Mas há outros líderes assim: Martim Luther King e a luta pelos direitos civis nos EUA; Mandela e o bispo Desmond Tutu na África do Sul, a líder da oposição na Birmânia, etc., etc..
Em suma, a acção directa que alimenta o pacifismo permite isso: trata-se da questão da autodeterminação dum povo, da defesa dum povo numa situação limite.
Enquanto internacionalismo do séc. XIX, o pacifismo esteve ao lado de movimentos como o feminismo, o sindicalismo, o abolicionismo da escravatura, o sufragismo, o anticolonialismo. Não só a nível dos doutrinadores, militantes e simpatizantes de cada causa, como pelas conexões institucionais e doutrinais.
Todos estes movimentos têm fermentações paralelas, num quadro dum mundo em transformação, em que a cidadania é assumida pelas massas (classes médias e proletariado) à luz dum quadro iluminista, progressista e emancipador do ser humano.
Quanto à situação de guerra civil não tive tempo ainda de ler sobre isso (nem sei se existem textos teóricos sobre esta magna questão), é obviamente mais complexa, mas as causas estruturantes da violência são as que falei no post.
No caso do Iraque, foi a substituição dum regime opressor por um regime de ocupação que radicalizou ainda mais uma situação já de si muito complicada, dando a fracções radicais de cada tendência religiosa e étnica um ascendente que numa situação mais legitimada talvez não fosse tão fácil terem.
Nós cá também tivemos confusão no PREC, ditaduras com grande longevidade significam depois ausência de experiência a lidar com regras democráticas, daí a maior dificuldade na negociação.

Daniel Melo disse...

Não sei se me expliquei bem: o que o Gandhi fez foi uma revolta, mais, levantou todo um povo contra uma dos maiores potências coloniais da altura. E isto de modo não-violento, mas sempre com acções directas, com envolvimento das pessoas, nunca virando a cara à luta. Acho que melhor exemplo de revolta popular é difícil de encontrar no século XX.
Pela atitude e o alcance do feito de Gandhi e do seu povo, este caso foi umas das fontes vitais de inspiração do movimento pacificista do pós-II Guerra Mundial.
As coisas estão encadeadas: Gandhi tinha antecedentes, é óbvio; depois dele veio a luta das restantes colónias, umas mais violentas que outras (mas com líderes bebendo o seu exemplo); veio a luta pelos direitos civis; o fim do apartheid na África do Sul; a resistência da Igreja em Timor-Leste, etc., etc.
As conexões existem pois foram acontecimentos que transformaram o mundo e que tiveram muito eco internacional.

Daniel Melo disse...

Quanto ao multiculturalismo, acho que podíamos aproveitar para um debate mais aprofundado noutra ocasião, porque vale a pena.
Com :) ou sem :))
;)

Daniel Melo disse...

Só para terminar, parece que temos aqui muitos pacifistas, é isso?

Zèd disse...

"Isso quer dizer que uma guerra civil faz mais sentido do que qualquer outro tipo de guerra?"

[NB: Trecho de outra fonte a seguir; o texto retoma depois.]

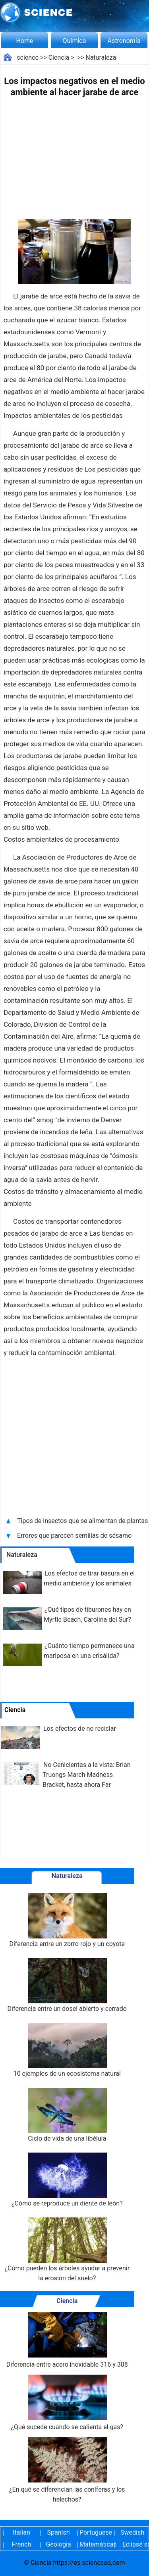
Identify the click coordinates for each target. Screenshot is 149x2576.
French (21, 2544)
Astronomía (124, 41)
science (28, 57)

Vallera, a minha resposta é não, foi por isso também que eu disse "o uso da força, mas não forçosamente fazendo guerra."
Mas em situações extemas até a guerra civil é aceitável, como a Guerra Civil espanhola. Quero dizer, é aceitável que os republicanos, perante o avanço de Franco, peguem nas armas. Nesse caso o pacifismo teria podido muito pouco.

Daniel, quando os meios não-violentos são eficazes acho que são sempre preferiveis, mas parece-me que nem sempre funciona. Acho que não se deve excluir o uso da força. Depende das circunstâncias, principalmente depende da forma como quem tem o poder o exerce, de como é exercida a repressão. O colonialismo britânico e a ditadura franquista fizeram-no de maneiras diferentes, logo as respostas poderão também ter que ser diferentes.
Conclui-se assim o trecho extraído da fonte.